Last week we visited Luciele Packard Children's Hospital for Prestons 6 month post transplant biopsy. The idea of having a biopsy was really worrisome for me thinking we're going to disturb a perfectly good functioning kidney. If it ain't broke, don't touch it. The team advised us that it is routine to complete a biopsy at 6 months, 12 months and 24 months post transplant. After that it will be as needed if something (scary) comes up.
I've known that a biopsy is a tissue sample, but what could they be looking for? The short answer....rejection. The biopsy is done under general anesthesia, and ultrasound. A portion of the outer edge of the kidney is taken to identify if the kidney is building any antibodies in fighting the kidney.
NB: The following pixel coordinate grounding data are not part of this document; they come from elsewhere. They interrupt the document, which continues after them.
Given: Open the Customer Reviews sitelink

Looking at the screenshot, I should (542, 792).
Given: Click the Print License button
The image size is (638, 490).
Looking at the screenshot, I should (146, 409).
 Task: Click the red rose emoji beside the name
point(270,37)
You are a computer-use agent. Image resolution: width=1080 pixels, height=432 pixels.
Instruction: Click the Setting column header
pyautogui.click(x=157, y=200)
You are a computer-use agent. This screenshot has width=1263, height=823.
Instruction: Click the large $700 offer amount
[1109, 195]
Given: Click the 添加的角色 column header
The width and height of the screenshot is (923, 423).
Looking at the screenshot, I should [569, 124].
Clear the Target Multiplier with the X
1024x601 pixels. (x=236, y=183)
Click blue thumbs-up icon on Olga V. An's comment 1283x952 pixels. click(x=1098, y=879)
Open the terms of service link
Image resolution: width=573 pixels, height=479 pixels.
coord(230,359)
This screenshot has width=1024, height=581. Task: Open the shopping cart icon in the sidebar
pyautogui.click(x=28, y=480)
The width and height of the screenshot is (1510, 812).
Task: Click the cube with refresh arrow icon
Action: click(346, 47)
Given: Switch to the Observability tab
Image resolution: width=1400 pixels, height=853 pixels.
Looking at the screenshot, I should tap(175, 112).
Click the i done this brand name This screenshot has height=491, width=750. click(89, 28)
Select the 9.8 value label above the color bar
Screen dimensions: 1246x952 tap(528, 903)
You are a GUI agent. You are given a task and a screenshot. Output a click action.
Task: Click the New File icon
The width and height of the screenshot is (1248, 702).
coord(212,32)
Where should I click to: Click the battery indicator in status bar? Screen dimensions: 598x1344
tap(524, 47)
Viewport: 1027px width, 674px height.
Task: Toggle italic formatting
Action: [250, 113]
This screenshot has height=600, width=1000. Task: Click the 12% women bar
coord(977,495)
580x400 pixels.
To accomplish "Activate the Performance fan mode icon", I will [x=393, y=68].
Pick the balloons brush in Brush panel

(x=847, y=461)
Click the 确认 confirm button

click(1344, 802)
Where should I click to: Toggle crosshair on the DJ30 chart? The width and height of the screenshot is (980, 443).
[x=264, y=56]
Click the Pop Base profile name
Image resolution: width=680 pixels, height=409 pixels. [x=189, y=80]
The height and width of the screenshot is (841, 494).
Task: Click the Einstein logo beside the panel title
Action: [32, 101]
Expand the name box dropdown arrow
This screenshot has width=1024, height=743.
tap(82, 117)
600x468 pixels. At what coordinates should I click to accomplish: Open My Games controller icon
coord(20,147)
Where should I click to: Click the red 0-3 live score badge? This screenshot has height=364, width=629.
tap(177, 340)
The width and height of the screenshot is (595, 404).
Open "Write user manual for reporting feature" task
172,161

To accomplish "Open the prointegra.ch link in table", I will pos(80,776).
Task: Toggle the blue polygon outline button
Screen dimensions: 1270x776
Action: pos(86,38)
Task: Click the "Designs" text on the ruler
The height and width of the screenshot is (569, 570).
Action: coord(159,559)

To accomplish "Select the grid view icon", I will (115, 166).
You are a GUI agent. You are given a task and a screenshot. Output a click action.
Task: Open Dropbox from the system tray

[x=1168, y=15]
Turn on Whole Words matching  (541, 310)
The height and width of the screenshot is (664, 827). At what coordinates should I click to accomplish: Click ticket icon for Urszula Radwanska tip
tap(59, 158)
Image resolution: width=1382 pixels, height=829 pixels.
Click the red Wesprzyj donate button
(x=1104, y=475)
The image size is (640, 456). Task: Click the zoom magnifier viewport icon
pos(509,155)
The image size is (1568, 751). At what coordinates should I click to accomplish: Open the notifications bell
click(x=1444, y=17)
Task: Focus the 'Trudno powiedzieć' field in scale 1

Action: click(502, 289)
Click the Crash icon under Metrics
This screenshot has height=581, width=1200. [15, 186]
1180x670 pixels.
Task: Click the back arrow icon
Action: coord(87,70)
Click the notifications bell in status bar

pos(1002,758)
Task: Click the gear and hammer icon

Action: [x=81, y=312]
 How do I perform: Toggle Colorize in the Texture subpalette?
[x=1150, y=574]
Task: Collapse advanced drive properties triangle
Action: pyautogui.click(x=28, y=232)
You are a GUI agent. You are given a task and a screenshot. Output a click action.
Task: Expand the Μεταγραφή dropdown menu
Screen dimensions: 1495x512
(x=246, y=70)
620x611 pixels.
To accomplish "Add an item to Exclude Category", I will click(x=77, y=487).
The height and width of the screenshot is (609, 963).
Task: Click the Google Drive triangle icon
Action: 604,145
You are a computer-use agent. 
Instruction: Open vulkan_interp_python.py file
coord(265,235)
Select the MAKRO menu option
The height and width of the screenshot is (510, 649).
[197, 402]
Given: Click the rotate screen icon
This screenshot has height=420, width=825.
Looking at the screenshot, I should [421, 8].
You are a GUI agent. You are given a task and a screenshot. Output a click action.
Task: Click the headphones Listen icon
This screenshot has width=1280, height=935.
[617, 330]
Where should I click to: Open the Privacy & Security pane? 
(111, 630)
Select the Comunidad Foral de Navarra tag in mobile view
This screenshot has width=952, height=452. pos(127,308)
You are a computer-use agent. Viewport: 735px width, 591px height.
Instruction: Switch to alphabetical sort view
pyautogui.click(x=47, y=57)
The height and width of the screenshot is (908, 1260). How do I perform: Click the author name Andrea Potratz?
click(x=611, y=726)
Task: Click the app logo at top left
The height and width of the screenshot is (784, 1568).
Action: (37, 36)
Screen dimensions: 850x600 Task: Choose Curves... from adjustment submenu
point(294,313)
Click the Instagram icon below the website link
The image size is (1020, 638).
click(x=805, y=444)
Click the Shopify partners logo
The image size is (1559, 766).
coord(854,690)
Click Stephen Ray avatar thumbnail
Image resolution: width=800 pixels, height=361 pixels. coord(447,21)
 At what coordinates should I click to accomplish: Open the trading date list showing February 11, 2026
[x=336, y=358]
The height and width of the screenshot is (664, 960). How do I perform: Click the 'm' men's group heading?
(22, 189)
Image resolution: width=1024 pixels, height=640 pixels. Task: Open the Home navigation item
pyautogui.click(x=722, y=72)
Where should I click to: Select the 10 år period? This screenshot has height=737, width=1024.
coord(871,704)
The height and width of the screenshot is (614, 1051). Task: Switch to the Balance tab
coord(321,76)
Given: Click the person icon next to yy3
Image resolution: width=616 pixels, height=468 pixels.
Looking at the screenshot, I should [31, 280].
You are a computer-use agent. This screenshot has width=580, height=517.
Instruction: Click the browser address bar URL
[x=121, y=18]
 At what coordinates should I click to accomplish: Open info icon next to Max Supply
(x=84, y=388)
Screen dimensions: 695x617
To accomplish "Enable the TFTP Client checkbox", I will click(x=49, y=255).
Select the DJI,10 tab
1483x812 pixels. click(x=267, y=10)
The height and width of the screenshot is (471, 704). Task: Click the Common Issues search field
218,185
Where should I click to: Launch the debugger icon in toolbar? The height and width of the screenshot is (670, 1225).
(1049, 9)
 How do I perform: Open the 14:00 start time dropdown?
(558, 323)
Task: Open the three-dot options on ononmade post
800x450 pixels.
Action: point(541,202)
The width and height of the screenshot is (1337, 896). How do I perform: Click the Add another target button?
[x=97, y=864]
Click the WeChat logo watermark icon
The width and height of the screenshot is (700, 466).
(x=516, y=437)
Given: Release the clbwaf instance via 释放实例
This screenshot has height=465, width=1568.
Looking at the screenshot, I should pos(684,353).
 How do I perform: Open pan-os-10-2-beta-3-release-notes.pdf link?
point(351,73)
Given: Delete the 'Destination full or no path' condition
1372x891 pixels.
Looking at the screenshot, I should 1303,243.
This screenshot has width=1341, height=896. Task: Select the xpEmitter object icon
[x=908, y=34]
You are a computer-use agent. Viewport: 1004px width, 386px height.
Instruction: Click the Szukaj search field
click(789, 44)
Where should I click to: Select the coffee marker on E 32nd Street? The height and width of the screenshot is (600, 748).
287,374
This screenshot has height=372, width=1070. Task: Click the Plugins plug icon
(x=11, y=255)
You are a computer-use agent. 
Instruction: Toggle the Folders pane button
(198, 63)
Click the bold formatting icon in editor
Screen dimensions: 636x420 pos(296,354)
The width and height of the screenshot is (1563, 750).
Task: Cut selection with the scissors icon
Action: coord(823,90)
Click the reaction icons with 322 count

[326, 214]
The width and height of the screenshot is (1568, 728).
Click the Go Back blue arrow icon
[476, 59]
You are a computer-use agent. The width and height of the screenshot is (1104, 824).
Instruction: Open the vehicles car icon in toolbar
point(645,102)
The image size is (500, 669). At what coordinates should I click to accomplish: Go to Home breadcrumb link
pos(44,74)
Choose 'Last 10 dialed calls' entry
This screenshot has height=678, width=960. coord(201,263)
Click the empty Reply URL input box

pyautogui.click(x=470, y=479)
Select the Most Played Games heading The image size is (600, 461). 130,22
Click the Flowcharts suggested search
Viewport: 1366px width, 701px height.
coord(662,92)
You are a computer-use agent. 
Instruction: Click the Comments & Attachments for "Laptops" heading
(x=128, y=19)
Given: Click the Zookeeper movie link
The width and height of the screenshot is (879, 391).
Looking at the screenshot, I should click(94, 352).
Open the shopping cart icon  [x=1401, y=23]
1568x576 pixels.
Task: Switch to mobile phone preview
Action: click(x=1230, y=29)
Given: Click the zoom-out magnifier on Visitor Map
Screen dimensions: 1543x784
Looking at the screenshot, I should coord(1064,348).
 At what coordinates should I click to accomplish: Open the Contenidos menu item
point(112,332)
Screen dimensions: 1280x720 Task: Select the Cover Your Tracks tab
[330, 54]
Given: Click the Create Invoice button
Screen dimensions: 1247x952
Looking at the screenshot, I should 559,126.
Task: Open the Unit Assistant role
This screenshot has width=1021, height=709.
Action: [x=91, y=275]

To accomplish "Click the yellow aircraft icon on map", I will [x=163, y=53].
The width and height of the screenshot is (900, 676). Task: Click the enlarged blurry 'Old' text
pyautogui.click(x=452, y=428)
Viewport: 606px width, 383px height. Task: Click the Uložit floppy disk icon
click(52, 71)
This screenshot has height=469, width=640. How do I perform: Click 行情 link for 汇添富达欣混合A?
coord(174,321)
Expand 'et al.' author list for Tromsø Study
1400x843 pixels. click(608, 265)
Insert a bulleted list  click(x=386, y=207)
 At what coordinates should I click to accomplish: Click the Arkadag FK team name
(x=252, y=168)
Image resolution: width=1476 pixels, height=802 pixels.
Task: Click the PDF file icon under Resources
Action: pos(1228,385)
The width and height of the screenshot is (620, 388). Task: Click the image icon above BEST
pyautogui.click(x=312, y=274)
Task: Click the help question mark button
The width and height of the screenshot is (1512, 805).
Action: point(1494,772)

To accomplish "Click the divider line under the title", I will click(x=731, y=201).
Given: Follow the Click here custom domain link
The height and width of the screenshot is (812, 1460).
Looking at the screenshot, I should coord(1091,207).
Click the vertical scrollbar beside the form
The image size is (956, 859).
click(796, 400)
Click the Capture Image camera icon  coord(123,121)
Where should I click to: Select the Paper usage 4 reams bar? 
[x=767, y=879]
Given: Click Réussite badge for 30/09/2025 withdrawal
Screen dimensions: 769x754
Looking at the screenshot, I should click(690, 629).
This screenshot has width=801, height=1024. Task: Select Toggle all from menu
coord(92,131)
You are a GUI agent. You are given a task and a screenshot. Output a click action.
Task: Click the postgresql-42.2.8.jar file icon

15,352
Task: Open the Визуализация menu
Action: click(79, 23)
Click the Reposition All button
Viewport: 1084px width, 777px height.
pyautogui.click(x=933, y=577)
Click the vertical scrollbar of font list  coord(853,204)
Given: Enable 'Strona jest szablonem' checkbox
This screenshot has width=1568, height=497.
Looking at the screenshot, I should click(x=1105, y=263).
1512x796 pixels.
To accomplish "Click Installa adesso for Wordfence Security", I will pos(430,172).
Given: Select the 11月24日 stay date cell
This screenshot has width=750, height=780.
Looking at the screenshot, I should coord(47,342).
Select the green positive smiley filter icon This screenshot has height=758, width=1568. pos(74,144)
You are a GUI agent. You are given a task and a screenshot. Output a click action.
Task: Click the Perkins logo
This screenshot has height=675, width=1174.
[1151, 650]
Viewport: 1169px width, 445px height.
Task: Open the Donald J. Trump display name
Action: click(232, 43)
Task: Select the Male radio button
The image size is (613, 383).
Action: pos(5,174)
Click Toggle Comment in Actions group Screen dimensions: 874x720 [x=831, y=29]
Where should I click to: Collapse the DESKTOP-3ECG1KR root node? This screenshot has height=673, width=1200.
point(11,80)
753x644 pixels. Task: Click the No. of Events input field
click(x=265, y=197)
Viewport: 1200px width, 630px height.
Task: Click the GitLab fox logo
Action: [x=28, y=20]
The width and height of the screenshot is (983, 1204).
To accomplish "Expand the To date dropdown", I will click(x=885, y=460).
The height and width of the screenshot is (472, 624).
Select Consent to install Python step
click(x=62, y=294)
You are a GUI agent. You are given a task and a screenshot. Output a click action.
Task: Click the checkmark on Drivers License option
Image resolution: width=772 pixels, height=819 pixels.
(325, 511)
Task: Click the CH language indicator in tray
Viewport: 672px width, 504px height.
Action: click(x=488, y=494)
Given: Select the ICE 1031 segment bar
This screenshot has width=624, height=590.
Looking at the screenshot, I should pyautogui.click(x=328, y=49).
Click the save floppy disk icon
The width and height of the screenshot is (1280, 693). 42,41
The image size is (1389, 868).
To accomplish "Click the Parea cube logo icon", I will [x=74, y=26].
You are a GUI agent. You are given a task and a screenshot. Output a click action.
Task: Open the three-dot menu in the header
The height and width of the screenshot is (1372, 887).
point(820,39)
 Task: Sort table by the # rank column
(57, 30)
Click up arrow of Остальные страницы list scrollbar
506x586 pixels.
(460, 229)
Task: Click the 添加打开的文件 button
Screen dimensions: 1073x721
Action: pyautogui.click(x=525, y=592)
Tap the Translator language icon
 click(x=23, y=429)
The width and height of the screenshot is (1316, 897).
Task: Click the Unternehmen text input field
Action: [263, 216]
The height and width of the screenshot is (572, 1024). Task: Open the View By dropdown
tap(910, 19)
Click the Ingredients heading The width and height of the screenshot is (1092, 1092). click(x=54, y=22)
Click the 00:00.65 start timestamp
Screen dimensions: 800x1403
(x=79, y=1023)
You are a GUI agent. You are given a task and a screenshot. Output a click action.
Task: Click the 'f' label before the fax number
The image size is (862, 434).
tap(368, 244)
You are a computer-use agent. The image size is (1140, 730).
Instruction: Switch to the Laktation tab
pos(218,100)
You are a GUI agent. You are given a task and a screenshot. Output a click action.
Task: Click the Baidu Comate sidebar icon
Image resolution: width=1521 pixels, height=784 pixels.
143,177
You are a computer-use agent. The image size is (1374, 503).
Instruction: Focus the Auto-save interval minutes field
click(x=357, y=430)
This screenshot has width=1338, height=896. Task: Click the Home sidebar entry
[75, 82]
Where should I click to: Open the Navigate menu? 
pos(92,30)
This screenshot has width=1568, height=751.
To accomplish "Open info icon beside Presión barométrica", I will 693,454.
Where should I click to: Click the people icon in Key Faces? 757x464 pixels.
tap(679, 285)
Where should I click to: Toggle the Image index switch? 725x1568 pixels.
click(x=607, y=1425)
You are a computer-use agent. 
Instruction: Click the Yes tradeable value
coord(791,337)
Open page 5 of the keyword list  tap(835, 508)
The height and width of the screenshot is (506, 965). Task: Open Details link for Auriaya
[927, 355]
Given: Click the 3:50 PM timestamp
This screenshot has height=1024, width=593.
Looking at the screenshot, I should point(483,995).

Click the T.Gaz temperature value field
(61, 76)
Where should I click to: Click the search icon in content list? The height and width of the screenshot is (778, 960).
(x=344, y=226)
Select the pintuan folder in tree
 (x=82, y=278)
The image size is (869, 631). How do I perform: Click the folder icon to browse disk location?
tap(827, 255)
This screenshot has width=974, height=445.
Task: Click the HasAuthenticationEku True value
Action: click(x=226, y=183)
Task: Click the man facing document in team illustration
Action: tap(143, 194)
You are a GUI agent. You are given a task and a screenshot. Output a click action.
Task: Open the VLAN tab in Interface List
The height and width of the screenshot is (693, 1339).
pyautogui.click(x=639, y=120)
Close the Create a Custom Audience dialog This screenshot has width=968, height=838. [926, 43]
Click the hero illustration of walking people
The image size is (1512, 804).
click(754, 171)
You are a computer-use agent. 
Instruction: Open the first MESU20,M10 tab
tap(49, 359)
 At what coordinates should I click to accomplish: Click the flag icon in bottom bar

Preston's labs have been amazingly stable (knocking on some serious wood right now), so we were wondering why would we even want to disturb that perfect functioning kidney. The team said that the biopsy could show advanced signs of rejection, even when it appears that the labs are within normal limits. This week we received news that it doesn't appear that there is any
indication of early rejection or growth of antibodies against his new
We're finally able to start making plans without constant fear that we will have a medical emergency that will prevent us from participating. We've been able to spend more time with friends, Preston has had a few play dates, he went down his first water slide yesterday, went swimming for the first time, and has gone to a few restaurants, and most importantly he will finally be able to meet so many friends and family members and everyone that has been encouraging us the last few years. We are having the time of our lives being able to do new things and take Preston to experience life. I always knew that being a parent was going to be rewarding; however I think the last 2 years have only made my appreciation for the "good times" that much sweeter!